### Try it:
The word to look for is "Open". Report every line of the entries below that has it.

Collected data:
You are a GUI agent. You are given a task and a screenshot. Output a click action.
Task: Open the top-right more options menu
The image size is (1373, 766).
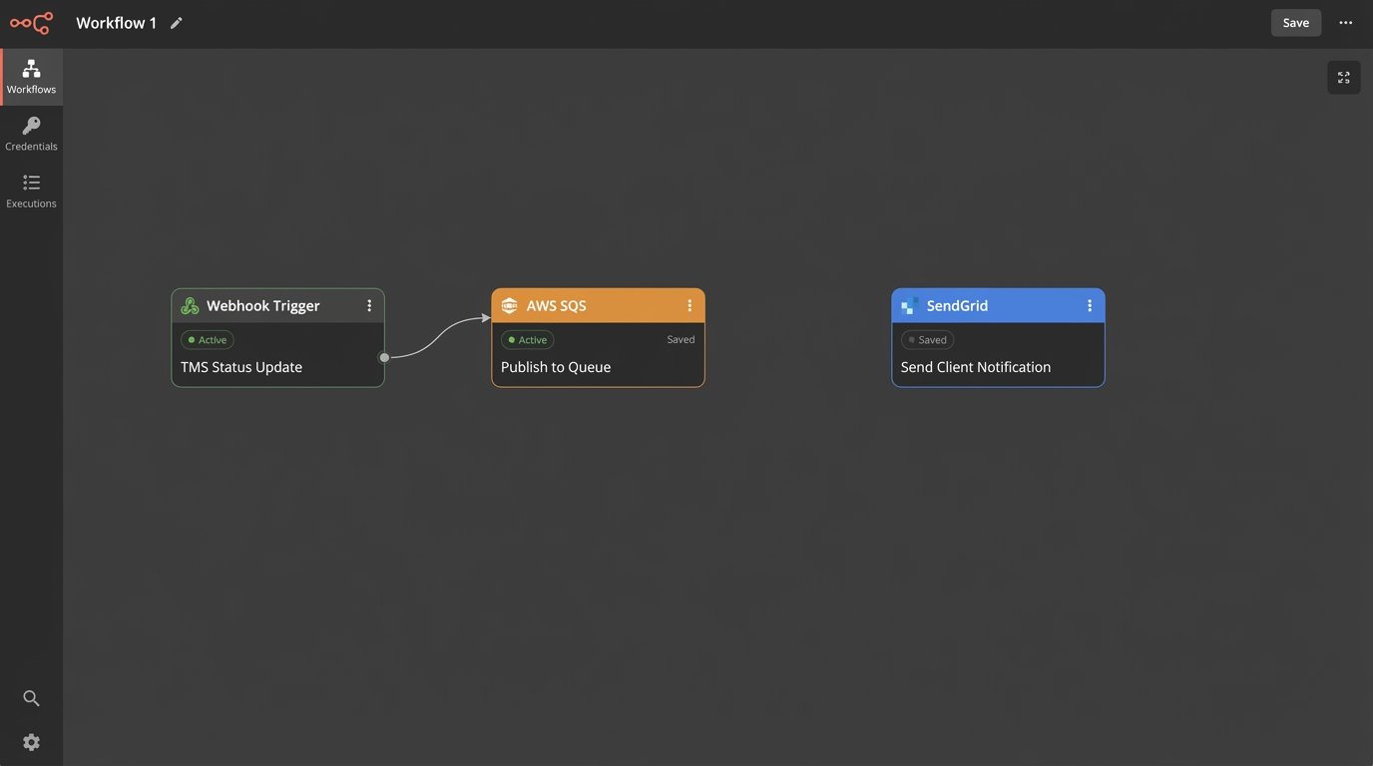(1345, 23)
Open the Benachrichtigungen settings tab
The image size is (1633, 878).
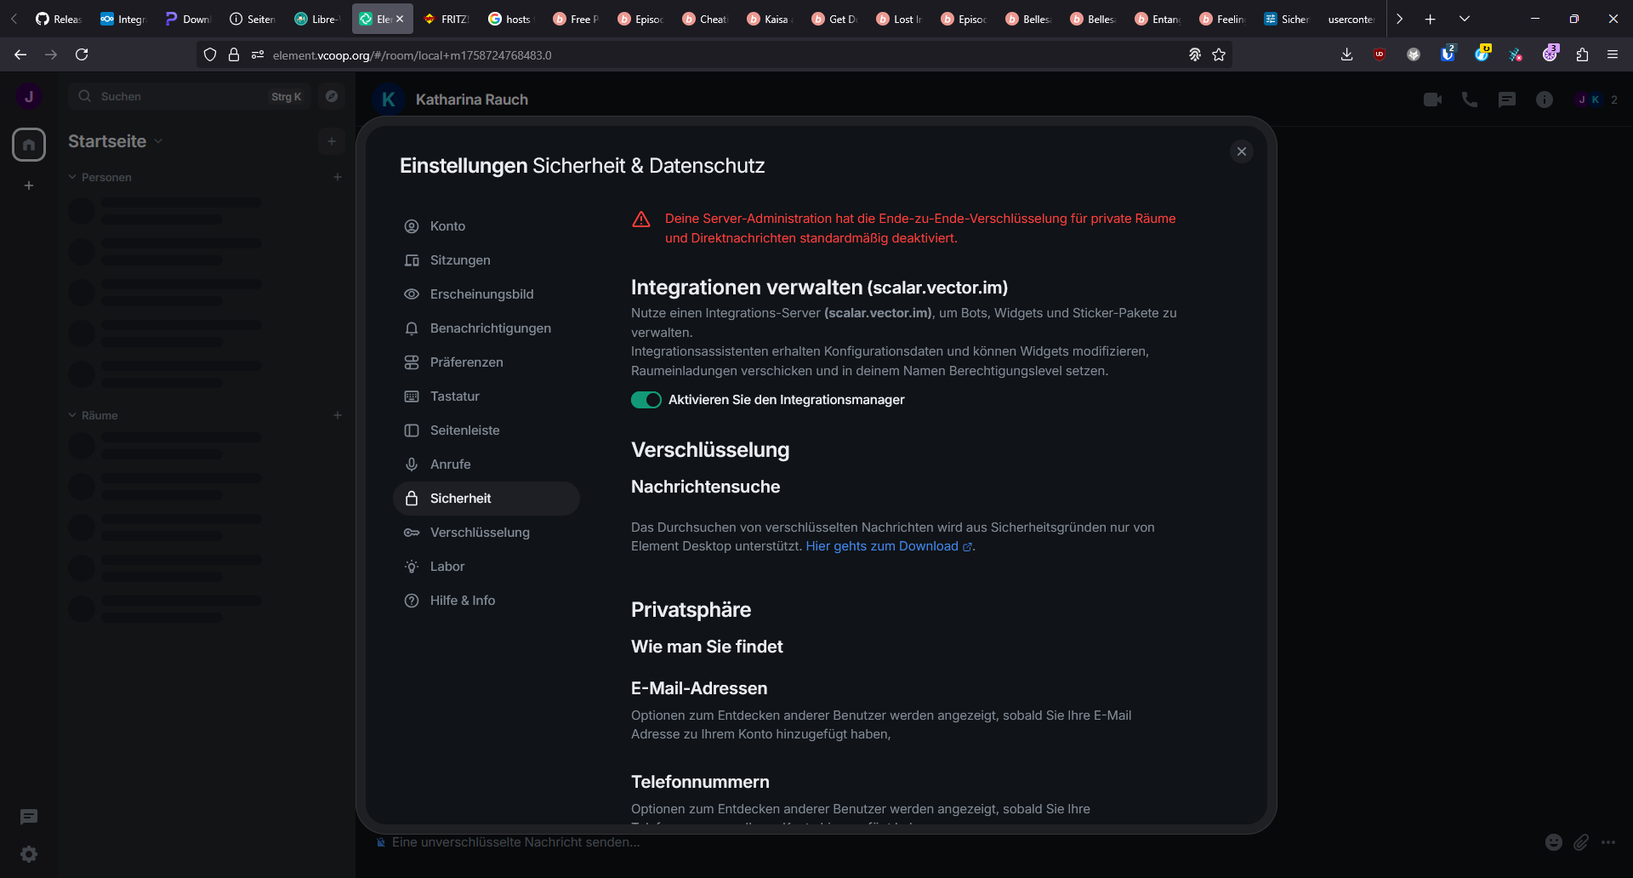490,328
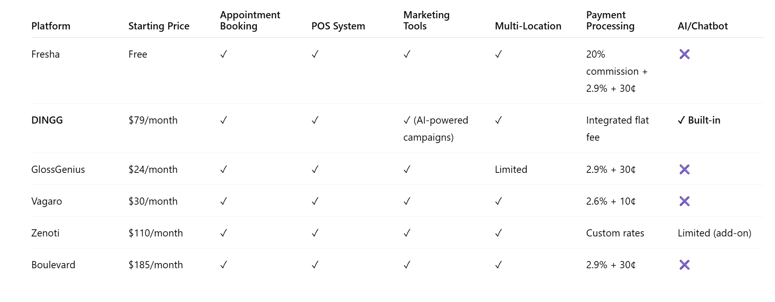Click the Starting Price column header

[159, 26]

### Output below:
Task: Open the top-right more options menu
Open the Benachrichtigungen settings tab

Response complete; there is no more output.